When I see the original one now compared to mine, it’s a completely different design. But it’s a very ’60s design. He gave it a slightly gnarlier stance and it looks great.
What was your first car?
A Ford Fiesta. I loved that car. It was $4,000.
I actually learned to drive really late in life. I was 25, which is why I’m probably such a lousy driver. I walked into a store and the car had a $4,000 sticker on it and I said, ‘I’ll take it.’
They acted all nervous because it was one of those cars that they drag people in with – they advertise a $4,000 car and then they sell it to a family member. I happened to walk in before the ad was going into the paper the next day and they had to sell it to me, which was awesome.

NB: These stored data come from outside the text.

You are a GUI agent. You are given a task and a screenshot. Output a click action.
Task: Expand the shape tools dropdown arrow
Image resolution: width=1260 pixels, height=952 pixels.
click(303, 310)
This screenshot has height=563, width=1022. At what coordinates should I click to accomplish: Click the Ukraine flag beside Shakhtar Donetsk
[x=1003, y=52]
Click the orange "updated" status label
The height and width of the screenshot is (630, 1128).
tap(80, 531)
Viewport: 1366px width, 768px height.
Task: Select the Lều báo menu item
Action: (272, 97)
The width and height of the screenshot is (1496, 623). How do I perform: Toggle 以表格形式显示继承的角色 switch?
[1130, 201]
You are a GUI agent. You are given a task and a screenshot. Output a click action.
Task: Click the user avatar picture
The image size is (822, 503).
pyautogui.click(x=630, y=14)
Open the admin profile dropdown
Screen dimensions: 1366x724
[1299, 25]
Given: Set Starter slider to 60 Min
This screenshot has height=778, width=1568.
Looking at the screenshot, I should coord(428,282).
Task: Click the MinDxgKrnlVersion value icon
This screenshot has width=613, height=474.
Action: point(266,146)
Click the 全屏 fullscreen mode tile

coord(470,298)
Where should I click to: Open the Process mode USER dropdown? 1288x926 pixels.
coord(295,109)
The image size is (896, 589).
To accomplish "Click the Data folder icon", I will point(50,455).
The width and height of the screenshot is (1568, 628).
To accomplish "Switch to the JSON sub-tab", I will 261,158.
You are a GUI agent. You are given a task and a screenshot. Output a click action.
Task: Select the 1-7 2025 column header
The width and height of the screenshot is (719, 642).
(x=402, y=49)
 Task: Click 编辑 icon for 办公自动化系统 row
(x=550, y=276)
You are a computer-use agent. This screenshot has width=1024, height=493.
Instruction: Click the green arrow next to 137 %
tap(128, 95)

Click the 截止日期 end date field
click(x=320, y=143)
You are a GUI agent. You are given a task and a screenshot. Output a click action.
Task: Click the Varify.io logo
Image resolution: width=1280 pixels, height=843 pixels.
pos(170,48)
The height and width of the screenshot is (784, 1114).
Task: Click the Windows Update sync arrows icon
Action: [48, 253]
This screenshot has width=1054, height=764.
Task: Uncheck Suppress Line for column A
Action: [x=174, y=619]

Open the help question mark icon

I also bought it two years before to the day that my father died, so it was a pretty meaningful car to me. And I started dating my girlfriend, who became my wife. I started driving to General Hospital with it and I recorded Jessie’s Girl while I was driving it. It was the start of a lot of things for me.
When you hit it big with Jessie’s Girl – did you dump the Fiesta for a flashier car?
No, I didn’t. I’m not that kind of guy.
It wasn’t a primary thought, but I eventually did get a ’49 Buick Roadmaster because I love the old American cars. … It left me at 3 o’clock in the morning too many times at recording studios so I had to get a modern car.
What’s the modern car?
I actually had a 1993 Lexus that I loved because it had 250,000 miles on it and it never left me anywhere.
My dad was very loyal to cars and so am I. We used to name our cars – it became a … family member. About a week ago, some guy just slammed right into the back of my Lexus and they’re writing it off so I’m really bummed about that because I loved that car.
This interview has been edited and condensed.